Development of a fabrication process for parallel multijunction thin film silicon solar cells on wafer substrates

The parallel multijunction (PMJ) cell design theoretically enables high efficiency thin film polysilicon solar cells at lower cost. Since its initial proposal in 1994 the PMJ cell has been the subject of a number of theoretical studies, however, no detailed experimental investigation has yet been reported. Any systematic study of the PMJ solar cell will require suitably designed and fabricated devices to serve as experimental test-beds. This paper reports the successful development of a fabrication sequence for PMJ cells in CVD-epilayers on inert single-crystal silicon substrates, producing cells with efficiencies up to 13%. The processing sequence is based on photolithography, anisotropic wet etching, high temperature furnace steps and evaporated metallisation.
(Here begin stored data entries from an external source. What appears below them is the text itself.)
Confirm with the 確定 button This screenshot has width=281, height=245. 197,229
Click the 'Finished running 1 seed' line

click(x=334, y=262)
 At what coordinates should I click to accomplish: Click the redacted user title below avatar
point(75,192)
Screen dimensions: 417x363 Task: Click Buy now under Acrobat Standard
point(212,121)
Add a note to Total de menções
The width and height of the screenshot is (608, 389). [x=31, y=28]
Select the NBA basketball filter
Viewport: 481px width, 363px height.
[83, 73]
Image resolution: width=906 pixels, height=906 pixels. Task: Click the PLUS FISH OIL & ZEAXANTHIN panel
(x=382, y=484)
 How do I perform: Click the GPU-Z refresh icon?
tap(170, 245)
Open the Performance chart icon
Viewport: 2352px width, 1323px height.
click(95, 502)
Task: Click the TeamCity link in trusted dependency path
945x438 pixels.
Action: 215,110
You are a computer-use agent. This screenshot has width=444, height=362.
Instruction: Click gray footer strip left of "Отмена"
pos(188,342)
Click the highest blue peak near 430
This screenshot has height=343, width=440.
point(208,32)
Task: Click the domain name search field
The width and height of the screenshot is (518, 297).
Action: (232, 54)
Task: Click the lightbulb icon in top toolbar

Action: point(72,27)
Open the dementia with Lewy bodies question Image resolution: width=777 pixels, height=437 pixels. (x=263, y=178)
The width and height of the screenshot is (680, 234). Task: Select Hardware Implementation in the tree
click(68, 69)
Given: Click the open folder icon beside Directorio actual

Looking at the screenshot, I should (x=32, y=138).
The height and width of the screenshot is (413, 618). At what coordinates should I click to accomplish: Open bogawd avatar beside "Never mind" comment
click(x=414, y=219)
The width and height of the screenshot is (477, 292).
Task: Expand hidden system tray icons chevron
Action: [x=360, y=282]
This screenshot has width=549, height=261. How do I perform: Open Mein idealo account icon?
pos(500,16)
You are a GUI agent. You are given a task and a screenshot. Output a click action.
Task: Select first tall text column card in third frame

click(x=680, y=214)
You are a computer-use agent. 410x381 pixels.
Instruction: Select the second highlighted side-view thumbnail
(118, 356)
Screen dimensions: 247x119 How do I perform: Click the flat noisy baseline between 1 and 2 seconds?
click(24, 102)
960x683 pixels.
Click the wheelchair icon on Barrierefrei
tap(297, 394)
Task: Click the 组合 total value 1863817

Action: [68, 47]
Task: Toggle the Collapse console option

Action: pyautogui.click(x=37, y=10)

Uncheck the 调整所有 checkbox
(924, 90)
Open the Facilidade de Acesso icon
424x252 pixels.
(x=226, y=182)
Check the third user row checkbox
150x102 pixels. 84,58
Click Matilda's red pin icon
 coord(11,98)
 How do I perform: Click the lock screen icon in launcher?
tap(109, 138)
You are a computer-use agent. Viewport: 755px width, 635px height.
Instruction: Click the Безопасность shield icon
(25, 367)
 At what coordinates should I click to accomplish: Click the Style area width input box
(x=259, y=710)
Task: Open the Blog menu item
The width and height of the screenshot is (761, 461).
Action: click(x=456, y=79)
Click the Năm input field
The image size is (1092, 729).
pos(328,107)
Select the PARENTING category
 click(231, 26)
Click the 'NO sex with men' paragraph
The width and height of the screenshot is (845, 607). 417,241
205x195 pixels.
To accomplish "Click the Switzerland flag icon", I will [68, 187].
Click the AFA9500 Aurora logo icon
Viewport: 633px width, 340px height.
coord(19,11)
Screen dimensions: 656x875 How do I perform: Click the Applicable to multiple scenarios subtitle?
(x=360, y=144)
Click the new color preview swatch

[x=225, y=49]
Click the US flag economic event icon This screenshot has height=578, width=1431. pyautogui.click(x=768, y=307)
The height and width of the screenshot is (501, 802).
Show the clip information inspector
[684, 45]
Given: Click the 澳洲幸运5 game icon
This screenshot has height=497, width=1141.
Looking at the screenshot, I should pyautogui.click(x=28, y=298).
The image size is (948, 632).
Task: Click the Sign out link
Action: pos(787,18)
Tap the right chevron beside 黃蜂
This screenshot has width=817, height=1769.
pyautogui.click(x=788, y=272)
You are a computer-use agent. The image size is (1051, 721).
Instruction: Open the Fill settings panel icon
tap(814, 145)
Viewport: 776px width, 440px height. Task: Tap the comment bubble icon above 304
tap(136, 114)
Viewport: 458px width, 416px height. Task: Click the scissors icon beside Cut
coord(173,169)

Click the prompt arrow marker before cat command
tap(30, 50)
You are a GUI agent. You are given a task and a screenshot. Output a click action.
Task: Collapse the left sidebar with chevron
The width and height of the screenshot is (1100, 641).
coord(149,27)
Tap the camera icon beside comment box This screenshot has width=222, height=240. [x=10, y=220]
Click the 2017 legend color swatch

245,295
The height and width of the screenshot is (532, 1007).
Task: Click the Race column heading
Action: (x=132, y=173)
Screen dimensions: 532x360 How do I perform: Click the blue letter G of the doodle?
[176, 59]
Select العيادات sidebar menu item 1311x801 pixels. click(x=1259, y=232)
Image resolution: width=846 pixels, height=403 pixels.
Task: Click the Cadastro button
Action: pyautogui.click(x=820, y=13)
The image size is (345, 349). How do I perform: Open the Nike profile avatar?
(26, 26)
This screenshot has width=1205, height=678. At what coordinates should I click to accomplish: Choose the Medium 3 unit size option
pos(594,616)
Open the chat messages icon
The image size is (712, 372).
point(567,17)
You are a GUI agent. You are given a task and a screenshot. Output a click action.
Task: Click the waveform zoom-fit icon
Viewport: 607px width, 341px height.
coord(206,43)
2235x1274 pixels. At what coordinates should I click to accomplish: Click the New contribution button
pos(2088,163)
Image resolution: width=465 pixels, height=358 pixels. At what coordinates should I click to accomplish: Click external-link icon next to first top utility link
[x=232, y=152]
Full details of the processing sequence are provided, with explanations of particular process choices, including the method of parallel electrical connection of like-polarity layers, the use of a thick photoresist (Shipley SJR5740), avoiding pitfalls, and procedures to minimise cell shunt behaviour. The establishment of this baseline fabrication sequence for PMJ cells opens up a wealth of opportunities for systematic studies of cell performance limiting mechanisms, such as junction recombination, and the implications of various cell design and processing options, particularly those likely to be of more commercial relevance, such as laser scribing, laser doping, rapid thermal processing and electroless metal plating.